→ Document segment:
* begin *

The Great Conversation: Dialectic
By Gabriel Blanchard
Dialectic is a process of mind, but it has also been proposed as the process of existence.
The word dialectic is defined as “the art of investigating or discussing the truth of opinions.” Naturally enough, dialectic itself is therefore one of the ideas that has been investigated and discussed since the most ancient forerunners of our own culture, and the accepted or prestige idea of how dialectic reaches truth—and indeed, whether it does so at all—has seen several incarnations.
Socrates is possibly the first and certainly the most recognizable dialectician of the West. His technique of asking leading yet not decisive questions has proven so flexible and, for many people, so illuminating, that it remains in use by some teachers twenty-four centuries later. His pupil Plato took it up (accenting the “leading” aspect of the questions more than a little) in his many dialogues, exploring theories of knowledge, politics, virtue, language itself, and metaphysics. Aristotle continued the tradition, placing dialectic at the disposal of logical thought in general. His Organon, a collection of six books on analyzing statement, syllogism, argument, and fallacies, later became the standard logic textbook of the Middle Ages and indeed right down to the eighteenth century. To this day, schools following the classical model describe the stage devoted to teaching students logic as the “dialectic” phase.
Two metaphysical developments of the idea of dialectic are worth noting here. One is a reinvention of Plato’s use of dialectic as a way of understanding the universe and existence itself. St. Anselm, an eleventh-century Archbishop of Canterbury, is a noteworthy figure here, using the form of a Platonic-style dialogue to analyze the doctrine of the Incarnation rationally, trying to formulate it as a profound necessity rather than an arbitrary choice in God’s part. Six centuries later, Descartes was equally bold, applying dialectic to the problem of knowledge (and treating metaphysics itself as a branch of that problem, rather than the reverse). He found what he considered good reasons to “reconstruct” all knowledge and being, relying solely on this type of rational analysis of the possible. These, though radical in their re-application, were arguably of a piece with their ancient forebears.

* end *

→ Data block:
* begin *

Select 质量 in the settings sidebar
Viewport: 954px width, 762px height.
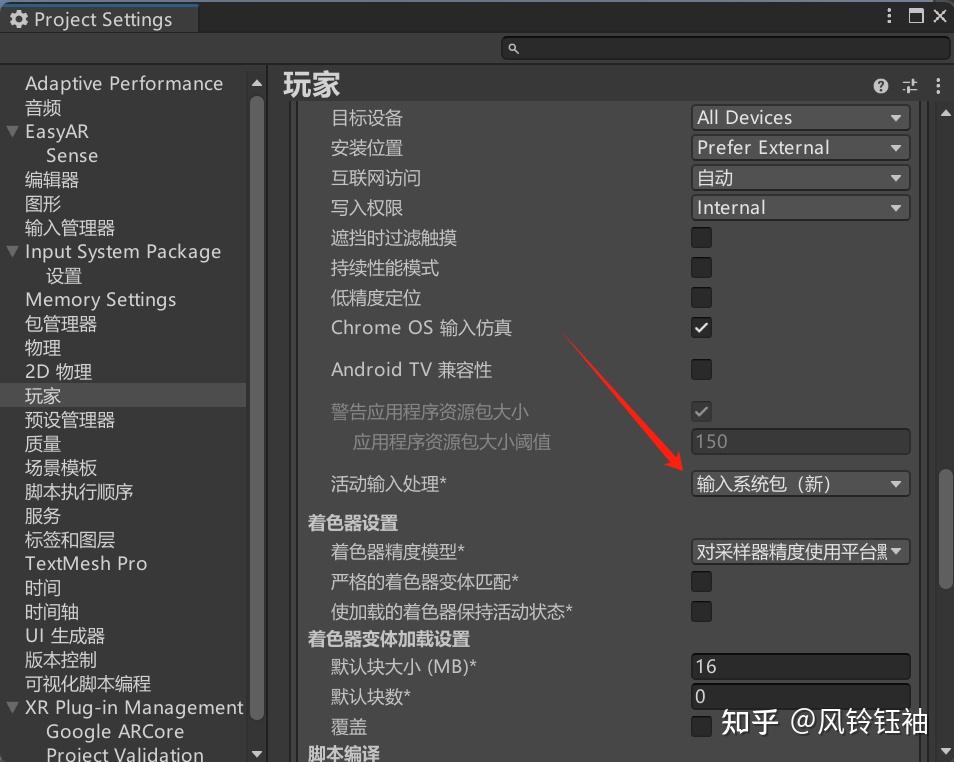(43, 443)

* end *

→ Tasks to perform:
A. Extract the passage of the essay on dialectic starting at "The Great Conversation: Dialectic" and ending at "seen several incarnations.".
B. Write the next part of the essay on dialectic, picking up after its final sentence.
You will not need the data for this work.

→ Expected answers:
A.
The Great Conversation: Dialectic
By Gabriel Blanchard
Dialectic is a process of mind, but it has also been proposed as the process of existence.
The word dialectic is defined as “the art of investigating or discussing the truth of opinions.” Naturally enough, dialectic itself is therefore one of the ideas that has been investigated and discussed since the most ancient forerunners of our own culture, and the accepted or prestige idea of how dialectic reaches truth—and indeed, whether it does so at all—has seen several incarnations.

B.
The other and more distinctive new approach to dialectic was inaugurated by Hegel. Hegel recast dialectic as being not only the work of individual minds, but a description of the operation of a universal “Spirit” or “Absolute.” History in general was a progress from a thesis (a general state of affairs) clashing with its own antithesis, until the good elements in each were fused into a new synthesis—which then took the place of the former thesis, and the process was repeated, thus allowing greater and greater progress towards the consummate good of Spirit. The Hegelian idea of dialectic lay behind many philosophical and indeed political movements of the nineteenth and twentieth centuries. Marx famously described his thought as a materialist dialectic; Nietzsche’s idea of the Übermensch was informed by it, and had in turn a major influence on Nazi and Fascist ideology.
There have also been reactions against Hegel. Suspicion of optimistic narratives about “progress” are general enough in much conservative and religious literature. Philosophically, a major critic of Hegelianism can be found in Kierkegaard, who made extensive use of dialectic (up to and including publishing rebuttals of his own books under various pseudonyms!) while at the same time arguing that Hegel’s concept of synthesis and progress could not adequately explain either the world or man’s place in it. His famous work Fear and Trembling in particular—a discussion of Abraham’s sacrifice of Isaac—is aimed against Hegelian claims that reason can analyze existential questions exhaustively, and that ethics, apart from faith, can constitue a spiritually satisfying life.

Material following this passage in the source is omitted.